Ramaphosa said the establishment of the independent National Ports Authority with its own board was an essential part of addressing the challenges at the ports.
He said the authority would create a clear separation between the roles of the infrastructure owner and Transnet, the terminal operator. “The functional and legal separation of these roles, which are currently operating divisions of the same company, will enable each to be fulfilled more independently and with greater efficiency,” Ramaphosa said.
“In particular, it will mean that revenues generated by the ports can be invested in port infrastructure, both for the replacement of old equipment and for the upgrading and expansion of our ports.” Economists and the business community lauded the move, saying it would improve the efficiency of the country’s ports.
The World Bank and IHS Markit global Container Port Performance Index recently said that South African ports performed exceedingly poorly.
Business Unity South Africa (Busa) said the establishment of the authority, on the back of Ramaphosa’s lifting the ceiling for embedded generation to 100 megwatts, was a welcome trend.
Busa said Ramaphosa was taking decisive steps necessary to instil confidence among investors and to signal that the country was on the road to economic growth.
“Whereas business has been concerned about the underperformance of our ports for some time and has been vocal in its interactions with social partners on the topic, the establishment of an independent TNPA will allow the collective focus to move away from challenges towards innovative solutions,” said Busa chief executive Cas Coovadia.

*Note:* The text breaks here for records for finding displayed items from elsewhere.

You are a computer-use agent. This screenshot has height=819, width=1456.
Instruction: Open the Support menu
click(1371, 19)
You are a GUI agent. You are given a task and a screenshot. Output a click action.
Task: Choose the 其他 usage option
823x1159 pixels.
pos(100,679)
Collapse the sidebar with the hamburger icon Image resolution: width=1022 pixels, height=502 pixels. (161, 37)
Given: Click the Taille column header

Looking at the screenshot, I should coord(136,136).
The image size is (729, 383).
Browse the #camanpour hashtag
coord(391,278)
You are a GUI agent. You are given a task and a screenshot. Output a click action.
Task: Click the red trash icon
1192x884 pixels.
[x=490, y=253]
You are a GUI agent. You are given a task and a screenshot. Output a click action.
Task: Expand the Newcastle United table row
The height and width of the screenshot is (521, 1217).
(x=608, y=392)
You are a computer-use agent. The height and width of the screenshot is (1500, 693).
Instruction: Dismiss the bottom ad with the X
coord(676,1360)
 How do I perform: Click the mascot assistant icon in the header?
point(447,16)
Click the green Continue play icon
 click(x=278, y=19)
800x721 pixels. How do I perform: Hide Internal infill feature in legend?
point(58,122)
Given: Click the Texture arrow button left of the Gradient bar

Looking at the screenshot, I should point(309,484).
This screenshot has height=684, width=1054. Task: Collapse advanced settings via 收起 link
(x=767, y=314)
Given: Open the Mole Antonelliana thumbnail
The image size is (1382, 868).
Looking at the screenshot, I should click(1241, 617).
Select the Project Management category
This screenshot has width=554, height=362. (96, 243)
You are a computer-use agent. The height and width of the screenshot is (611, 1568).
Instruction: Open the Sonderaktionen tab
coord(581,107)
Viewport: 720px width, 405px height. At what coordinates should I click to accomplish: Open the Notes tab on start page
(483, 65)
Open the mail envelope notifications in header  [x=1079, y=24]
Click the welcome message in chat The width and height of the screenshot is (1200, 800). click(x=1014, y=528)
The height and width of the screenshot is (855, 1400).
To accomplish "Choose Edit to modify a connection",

Coovadia said it was high time for innovative reorganisation, and the announcement constituted a significant step in the right direction, because it would unlock investment and increase opportunities for co-operation with the private sector – users of the ports. “It is well known that South Africa’s ports are currently beset by numerous challenges, and are ranked poorly in international comparisons, including when compared to ports on our continent. While it is common cause that these constraints significantly impact on the competitiveness of South Africa’s exports, the impact on the broader economy is equally significant,” Coovadia said.